The International Maritime Organisation’s (IMO) upcoming mandate on limiting sulphur content in marine fuel is likely to weigh heavily on the entire bunker supply chain – including vessel operators, refiners, and the global oil market.
With each stakeholder expected to respond differently to the changes, this new mandate is likely to increase uncertainty on price formation and demand–supply dynamics of crude oil and petroleum products in both the near and long term.
With the aim of reducing sulphur dioxide in our atmosphere, the IMO’s upcoming mandate will require carriers to switch from cheap, ‘dirty’ bunker fuel (majorly IFO 380) to cleaner variants – with 0.5% (by weight) sulphur content – from the 1st of January 2020.
The mandate will apply across multiple countries’ jurisdictions – impacting carriers and companies in the bunker supply chain with a total demand of 3.9 million barrels per day. It’s a huge change, and will force significant changes and actions across the industry, bringing an almost unprecedented level of uncertainty to the bunker supply chain.
How will carriers and shippers adapt?
With carriers and shippers around the world currently planning their next steps in line with this new mandate, 3 main options have emerged – but each carries its own unique challenges and drawbacks:
Option 1) Switch to low-sulphur fuel oil (LSFO)
The simplest option is to switch to low-sulphur fuel oil, but LSFO is significantly more expensive than its higher sulphur equivalents. Plus, in some regions there is a significant demand-supply imbalance of compliant bunker fuels.
Option 2) Invest in scrubbers to remove pollutants from ships’ exhaust
Scrubbers will enable carriers to continue using the same fuels as they do today, but carry with them a high installation cost, and are currently limited in supply. Around 20% (by carrying capacity) of impacted fleets are expected to take this option, so availability is likely to be a major challenge in the near-term.
Option 3) Use liquefied natural gas (LNG) or other IMO compliant alternative fuels
While a potentially strong option, the infrastructure required to use LNG as a shipping fuel is currently limited in both scale and availability, making it a less appealing option for carriers with large-scale, widespread operations.
Significant change takes time (and consensus)
It’s important to recognise that this new mandate will impact everyone in the bunker supply chain, and while the immediate future seems unclear, everyone has a stake – and role to play – in establishing a sustainable ‘new normal’ across the industry.
The majority of the global oil majors, such as Shell, have committed to producing the required volume of compliant fuel to meet demand. However, due to the difficulty of creating these blends, the supply is anticipated to be restricted in the near term, and the availability is expected to be limited to major refining centres – such as Singapore – driving prices up.
Uncertainty amongst carriers is also slowing progress towards a stable new standard in the industry. With a predicted 3,500 vessels expected to have scrubbers installed by the end of 2019, oil majors are stuck having to decide whether it’s best to shift production towards low-sulphur fuels, or continue producing cheaper fuels that vessels fitted with scrubbers can utilise.
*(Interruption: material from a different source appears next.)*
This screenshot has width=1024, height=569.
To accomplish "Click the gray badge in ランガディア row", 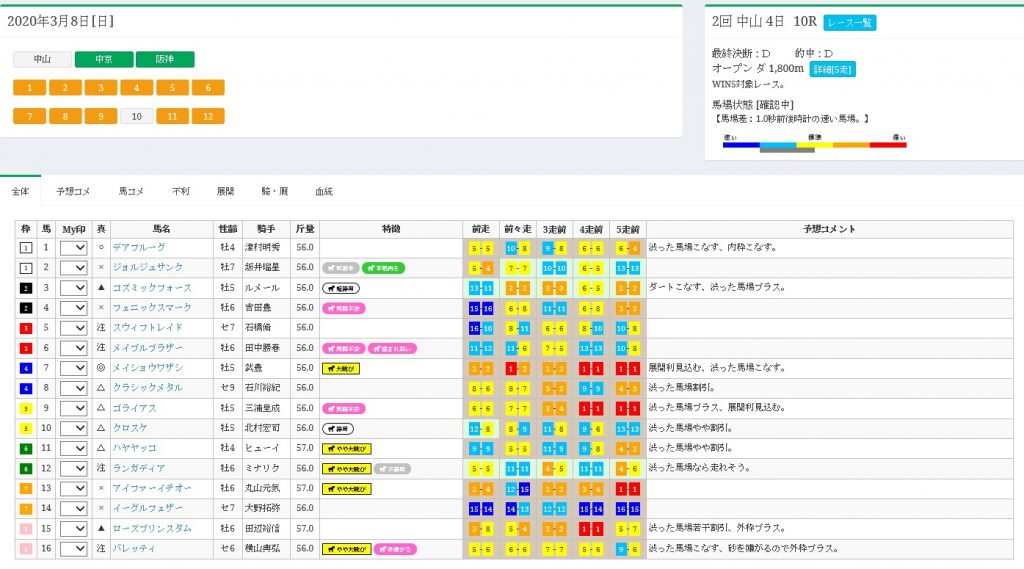I will (392, 468).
What’s the real impact going to be?
In practical terms, the uncertainty being felt across the bunker supply chain as IMO 2020 approaches is having three major impacts on the market:
- It’s driving costs and surcharges up: As carriers absorb the costs of either more expensive fuel options or installing scrubbers, the relative costs of shipping are rising – putting pressure on numerous other industries in the form of higher costs and significant surcharges
- Services are being disrupted: With costs rising, pressure is building for carriers to optimise the efficiency of their operations – leading many to reduce their overall capacity in the short and medium term, or shift towards ‘slow steaming’ to conserve fuel
- Disposal is emerging as a new challenge: As more carriers adopt scrubbers, they’ll need to find solutions to responsibly dispose of the sludge produced by them – which will weight further on their costs, and the complexity of their operations
Charting the best course forward
In an uncertain market awaiting the arrival of a mandate that will impact such a wide array of parties, it’s difficult to see a clear correct path forward. Instead of trying to build a long-term strategy for coping with the impacts of IMO 2020 now, companies at all stages of the bunker supply chain simply need to adapt their short and medium-term strategies and stabilise, to put themselves in the best position to weather this short-term storm of uncertainty.
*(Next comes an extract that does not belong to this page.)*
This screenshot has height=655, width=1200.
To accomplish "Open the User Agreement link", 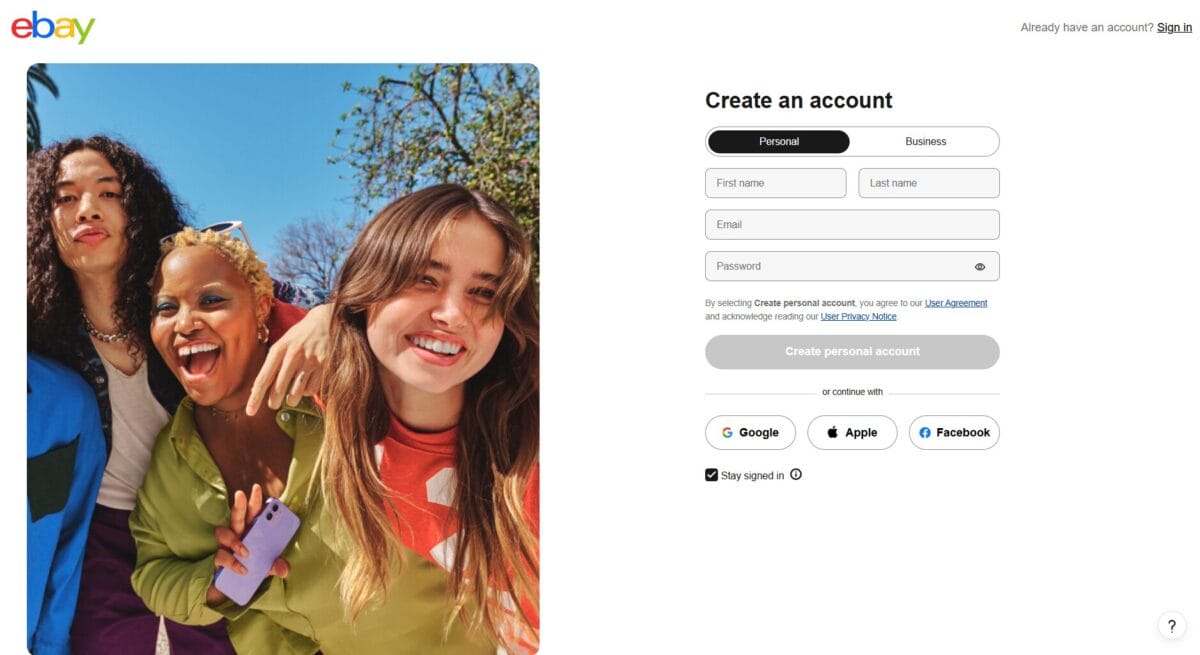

Carriers should refocus on efficiency and maximising their margins, potentially limiting or cutting their cargo capacity to avoid overspending on more costly fuel options and having to pass higher costs into consumers. Refiners should start looking at low-sulphur distillate fuels now, and increase production to ensure a high level of future demand by disincentivising the adoption of scrubbers. And finally, shippers may benefit from delaying the creation of new contracts until they know exactly what their routes and costs may need to look like in the coming years.